Fon getirilerinin iyi olmasının sistemden çıkışları maalesef engellemediğini ifade eden Sebilçioğlu, “2016’da fonların getirileri ilk üç ayda yüzde 6’nın üzerinde olmasına rağmen geçen yılın aynı dönemine göre çıkış adedi bir buçuk kat arttı” dedi. BES’te çıkışlarda ilk ifade edilen gerekçenin ‘finansal zorluk’ olduğunu ve bu noktada şirketlerin kişileri sistemde kalmaya iknada zorlandıklarını ifade eden Sebilçioğlu, varlık dağılımı ve BES’te yatırım yapılacak fon çeşitliliğinin artmasının kişilerin sistemde kalma süresine olumlu katkı sağlayacağına inandıklarını sözlerine ekledi.

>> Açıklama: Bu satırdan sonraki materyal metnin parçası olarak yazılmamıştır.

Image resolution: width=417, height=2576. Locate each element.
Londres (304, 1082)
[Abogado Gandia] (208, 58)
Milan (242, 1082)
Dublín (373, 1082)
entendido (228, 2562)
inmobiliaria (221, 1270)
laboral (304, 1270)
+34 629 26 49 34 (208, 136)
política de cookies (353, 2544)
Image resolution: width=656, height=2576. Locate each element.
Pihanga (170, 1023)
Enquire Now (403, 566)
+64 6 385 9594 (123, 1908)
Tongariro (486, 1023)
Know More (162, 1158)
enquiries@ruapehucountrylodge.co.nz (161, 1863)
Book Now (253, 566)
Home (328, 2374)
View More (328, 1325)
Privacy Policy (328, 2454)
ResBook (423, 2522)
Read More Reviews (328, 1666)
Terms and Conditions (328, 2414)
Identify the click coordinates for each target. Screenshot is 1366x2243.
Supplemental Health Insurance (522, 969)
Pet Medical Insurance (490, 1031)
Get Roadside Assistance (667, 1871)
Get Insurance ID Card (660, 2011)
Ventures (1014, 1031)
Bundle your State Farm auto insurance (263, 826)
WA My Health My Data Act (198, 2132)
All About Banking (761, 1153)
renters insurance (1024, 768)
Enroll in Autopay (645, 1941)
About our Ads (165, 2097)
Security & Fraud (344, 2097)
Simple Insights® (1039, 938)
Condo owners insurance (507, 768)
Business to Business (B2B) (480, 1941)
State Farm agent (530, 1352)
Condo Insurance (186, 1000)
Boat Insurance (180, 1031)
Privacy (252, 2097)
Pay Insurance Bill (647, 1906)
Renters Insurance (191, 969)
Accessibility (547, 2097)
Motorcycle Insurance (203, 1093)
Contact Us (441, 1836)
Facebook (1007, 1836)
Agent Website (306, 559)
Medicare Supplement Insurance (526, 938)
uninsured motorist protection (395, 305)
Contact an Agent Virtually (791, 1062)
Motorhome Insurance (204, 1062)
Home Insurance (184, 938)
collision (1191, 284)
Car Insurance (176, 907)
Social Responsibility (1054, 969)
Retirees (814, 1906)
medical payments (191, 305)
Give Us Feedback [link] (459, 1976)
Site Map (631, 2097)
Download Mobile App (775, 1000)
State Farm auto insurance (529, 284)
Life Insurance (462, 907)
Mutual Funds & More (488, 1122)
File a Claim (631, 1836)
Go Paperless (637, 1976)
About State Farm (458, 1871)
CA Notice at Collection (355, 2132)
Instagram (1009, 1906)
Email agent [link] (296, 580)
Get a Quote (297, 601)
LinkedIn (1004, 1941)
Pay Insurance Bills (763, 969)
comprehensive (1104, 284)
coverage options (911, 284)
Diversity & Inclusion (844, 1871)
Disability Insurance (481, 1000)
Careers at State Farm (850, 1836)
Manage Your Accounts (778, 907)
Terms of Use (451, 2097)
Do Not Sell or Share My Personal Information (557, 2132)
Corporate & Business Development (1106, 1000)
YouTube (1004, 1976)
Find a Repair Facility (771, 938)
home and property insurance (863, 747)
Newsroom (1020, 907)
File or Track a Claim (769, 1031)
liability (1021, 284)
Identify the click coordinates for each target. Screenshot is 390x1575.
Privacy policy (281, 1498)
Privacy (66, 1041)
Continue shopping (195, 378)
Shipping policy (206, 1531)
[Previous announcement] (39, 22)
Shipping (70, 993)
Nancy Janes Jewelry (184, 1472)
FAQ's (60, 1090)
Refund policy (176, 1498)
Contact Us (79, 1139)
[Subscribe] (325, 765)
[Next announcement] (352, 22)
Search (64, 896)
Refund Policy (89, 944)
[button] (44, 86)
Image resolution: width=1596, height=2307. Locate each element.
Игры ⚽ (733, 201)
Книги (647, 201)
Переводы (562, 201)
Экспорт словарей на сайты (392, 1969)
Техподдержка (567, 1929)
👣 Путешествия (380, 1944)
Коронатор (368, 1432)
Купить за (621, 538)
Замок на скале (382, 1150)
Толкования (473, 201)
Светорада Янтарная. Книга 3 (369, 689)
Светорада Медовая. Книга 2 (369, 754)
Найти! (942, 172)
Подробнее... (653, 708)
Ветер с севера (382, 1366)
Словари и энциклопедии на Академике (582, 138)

Kısmi bozdurma çıkışları engeller mi?
BES’ten çıkışları azaltmak ve engellemek adına ‘kısmi bozdurma’ önerisinde bulunan Emine Sebilçioğlu, “Sektör genelinde katılımcılar çıkışların finansal zorluk sebebiyle olduğunu ifade ediyor. Bazen kişiler ufak rakamlar için tüm birikimini bozmak zorunda kalıyor. Bu durumda hem çıkışları azaltacak bir insiyatif olarak hem de kişinin ihtiyacına cevap vermek adına kısmi bozdurma düşünülebilir. Böylelikle kişi derdine çare olacak kadarını alır ve kalan parayla birikime devam edebilir” dedi.
‘Mobil’ ve ‘İnternet Şube’miz oldukça pratik
Sistemde genç nüfus katılımcı sayısı her geçen gün artıyor. Bu da bilgiye meraklı, genç bir nüfusun sistem içerisinde yer almaya başladığını ve hızla artacağını gösteriyor. Sebilçioğlu da bilinçlendirme ve bilgilendirme sürecinde genç nüfusa daha kolay ulaşıldığını ve bilginin şeffaf yapılarda konumlandırılması gerektiğini ifade etti.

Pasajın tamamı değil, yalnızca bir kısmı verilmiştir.